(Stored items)

*****

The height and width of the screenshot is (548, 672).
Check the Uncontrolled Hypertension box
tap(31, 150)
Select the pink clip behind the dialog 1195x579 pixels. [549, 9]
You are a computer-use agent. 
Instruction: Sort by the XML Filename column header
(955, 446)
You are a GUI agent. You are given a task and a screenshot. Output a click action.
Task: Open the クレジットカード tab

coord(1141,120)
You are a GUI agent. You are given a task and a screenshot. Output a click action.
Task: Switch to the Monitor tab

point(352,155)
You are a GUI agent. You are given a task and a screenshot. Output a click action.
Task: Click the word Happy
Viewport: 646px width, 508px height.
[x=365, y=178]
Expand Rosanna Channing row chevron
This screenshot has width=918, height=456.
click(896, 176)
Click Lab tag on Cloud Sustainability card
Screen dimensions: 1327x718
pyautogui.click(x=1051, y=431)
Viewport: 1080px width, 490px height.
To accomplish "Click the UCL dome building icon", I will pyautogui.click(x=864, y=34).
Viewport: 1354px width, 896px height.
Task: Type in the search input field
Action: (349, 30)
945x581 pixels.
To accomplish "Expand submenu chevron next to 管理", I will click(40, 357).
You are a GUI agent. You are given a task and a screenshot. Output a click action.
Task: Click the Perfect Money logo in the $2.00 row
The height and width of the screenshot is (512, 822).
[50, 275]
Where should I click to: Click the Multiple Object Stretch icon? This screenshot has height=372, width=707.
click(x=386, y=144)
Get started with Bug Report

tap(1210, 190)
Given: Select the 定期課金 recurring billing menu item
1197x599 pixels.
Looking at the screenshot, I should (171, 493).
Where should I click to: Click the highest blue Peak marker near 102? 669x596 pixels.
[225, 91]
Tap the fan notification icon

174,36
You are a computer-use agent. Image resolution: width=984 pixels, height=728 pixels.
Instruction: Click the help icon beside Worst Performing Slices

*****

> PROBLEM STATEMENT: In the records above, find every line containing the word "Expand" and show it.

> ANSWER SECTION:
Expand Rosanna Channing row chevron
To accomplish "Expand submenu chevron next to 管理", I will click(40, 357).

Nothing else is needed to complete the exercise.